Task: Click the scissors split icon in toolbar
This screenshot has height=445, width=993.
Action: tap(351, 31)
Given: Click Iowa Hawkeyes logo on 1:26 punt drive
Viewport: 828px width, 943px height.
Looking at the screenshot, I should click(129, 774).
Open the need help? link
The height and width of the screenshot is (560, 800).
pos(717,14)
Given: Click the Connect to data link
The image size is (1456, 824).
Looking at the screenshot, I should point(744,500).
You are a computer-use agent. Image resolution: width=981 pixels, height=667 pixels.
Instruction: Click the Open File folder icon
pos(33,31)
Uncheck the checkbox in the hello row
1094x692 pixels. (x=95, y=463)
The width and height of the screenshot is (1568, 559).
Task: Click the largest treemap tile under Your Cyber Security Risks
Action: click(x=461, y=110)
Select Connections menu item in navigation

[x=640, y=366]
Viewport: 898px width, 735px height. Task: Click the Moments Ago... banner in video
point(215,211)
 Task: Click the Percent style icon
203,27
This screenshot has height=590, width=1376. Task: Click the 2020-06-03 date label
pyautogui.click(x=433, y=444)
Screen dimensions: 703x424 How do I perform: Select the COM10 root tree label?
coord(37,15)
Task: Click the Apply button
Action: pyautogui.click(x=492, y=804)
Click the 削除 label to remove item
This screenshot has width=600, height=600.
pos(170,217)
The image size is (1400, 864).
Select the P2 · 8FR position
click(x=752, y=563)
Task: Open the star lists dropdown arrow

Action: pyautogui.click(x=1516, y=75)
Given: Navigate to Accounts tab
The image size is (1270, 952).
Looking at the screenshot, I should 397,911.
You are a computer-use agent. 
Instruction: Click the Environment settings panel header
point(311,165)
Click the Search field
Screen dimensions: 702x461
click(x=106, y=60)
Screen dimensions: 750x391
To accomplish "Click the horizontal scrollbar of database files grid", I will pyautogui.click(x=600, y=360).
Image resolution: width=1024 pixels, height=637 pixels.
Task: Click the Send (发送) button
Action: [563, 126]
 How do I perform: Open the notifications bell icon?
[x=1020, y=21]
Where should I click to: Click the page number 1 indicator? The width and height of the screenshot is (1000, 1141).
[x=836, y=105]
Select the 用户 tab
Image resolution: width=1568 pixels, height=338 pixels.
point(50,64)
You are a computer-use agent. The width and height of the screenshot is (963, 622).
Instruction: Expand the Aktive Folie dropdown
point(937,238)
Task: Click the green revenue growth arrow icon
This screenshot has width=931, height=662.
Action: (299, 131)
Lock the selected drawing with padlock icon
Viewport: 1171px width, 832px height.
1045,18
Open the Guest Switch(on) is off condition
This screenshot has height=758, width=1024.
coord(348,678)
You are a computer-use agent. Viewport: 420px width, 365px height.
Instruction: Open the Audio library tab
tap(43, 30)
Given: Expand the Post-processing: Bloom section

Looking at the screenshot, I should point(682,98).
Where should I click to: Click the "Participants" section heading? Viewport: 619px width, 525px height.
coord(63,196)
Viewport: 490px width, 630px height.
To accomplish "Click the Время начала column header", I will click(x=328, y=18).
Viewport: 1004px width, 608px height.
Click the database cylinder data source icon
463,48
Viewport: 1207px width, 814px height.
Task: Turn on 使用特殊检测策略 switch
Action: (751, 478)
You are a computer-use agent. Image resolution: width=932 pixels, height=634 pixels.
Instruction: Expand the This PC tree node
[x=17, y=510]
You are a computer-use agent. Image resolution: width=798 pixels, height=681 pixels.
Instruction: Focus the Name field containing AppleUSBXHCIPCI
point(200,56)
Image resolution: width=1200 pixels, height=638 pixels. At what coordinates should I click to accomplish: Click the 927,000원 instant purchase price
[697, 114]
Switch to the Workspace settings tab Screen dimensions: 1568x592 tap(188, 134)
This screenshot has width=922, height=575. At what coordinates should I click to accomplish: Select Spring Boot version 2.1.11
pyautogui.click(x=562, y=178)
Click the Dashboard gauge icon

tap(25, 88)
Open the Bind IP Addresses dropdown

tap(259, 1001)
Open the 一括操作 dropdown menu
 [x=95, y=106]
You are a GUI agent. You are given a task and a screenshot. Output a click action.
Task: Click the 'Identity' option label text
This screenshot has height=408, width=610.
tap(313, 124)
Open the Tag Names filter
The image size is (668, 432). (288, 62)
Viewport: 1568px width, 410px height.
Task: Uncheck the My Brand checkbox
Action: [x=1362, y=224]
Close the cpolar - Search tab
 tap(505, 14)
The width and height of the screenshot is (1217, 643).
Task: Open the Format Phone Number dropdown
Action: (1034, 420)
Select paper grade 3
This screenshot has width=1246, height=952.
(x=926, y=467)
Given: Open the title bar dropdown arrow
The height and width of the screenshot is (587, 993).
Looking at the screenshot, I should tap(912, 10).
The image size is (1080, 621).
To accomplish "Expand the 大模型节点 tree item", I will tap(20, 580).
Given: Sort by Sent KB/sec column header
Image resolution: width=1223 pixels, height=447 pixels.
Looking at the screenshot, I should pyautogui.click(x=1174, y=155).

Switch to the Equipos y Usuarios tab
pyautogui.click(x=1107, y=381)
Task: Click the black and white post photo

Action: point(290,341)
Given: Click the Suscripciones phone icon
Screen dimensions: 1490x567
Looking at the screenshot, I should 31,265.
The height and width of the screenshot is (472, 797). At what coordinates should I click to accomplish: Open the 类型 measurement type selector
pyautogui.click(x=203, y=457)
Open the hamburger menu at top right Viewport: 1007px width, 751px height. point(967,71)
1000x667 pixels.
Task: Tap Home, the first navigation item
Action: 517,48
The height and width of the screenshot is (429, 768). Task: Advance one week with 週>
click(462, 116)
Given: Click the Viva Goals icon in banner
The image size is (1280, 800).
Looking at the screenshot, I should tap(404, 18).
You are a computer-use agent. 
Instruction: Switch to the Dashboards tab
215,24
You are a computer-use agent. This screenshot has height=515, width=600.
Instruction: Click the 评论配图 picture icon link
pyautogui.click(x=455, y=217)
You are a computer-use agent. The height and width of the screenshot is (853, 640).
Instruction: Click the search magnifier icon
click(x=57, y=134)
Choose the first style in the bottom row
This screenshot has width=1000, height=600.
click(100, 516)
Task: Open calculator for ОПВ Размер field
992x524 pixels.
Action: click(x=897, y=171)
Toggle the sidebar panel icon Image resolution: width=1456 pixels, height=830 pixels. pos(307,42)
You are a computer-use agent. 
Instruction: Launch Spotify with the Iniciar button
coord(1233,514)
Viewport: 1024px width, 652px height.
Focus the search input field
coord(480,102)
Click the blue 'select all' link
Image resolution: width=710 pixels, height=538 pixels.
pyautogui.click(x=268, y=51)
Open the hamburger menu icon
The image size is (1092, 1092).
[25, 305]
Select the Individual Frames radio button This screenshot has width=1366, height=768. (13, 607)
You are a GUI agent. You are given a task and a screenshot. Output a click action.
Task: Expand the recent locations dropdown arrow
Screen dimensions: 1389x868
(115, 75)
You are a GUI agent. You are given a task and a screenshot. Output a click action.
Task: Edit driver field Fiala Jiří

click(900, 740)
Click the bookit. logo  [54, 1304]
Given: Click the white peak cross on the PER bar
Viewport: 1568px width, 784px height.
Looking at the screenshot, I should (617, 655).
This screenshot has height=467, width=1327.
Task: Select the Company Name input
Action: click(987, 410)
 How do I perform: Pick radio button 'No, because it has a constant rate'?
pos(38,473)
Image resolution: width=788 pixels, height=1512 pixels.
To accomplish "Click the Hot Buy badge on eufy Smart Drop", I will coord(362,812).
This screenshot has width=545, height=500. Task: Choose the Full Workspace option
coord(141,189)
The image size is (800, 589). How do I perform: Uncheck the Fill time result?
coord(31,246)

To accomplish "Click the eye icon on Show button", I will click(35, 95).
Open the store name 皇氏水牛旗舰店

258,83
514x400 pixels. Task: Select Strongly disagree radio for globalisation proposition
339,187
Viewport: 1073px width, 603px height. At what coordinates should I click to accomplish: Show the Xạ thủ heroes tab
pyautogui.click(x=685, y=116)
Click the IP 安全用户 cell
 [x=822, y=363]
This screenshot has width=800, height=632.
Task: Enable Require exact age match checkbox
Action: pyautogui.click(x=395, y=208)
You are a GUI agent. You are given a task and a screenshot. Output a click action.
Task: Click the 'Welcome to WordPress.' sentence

◆ WHAT TO DO ◆
In the data above, how many lines hold the word "computer"? Give only the number.

◆ ANSWER BELOW ◆
10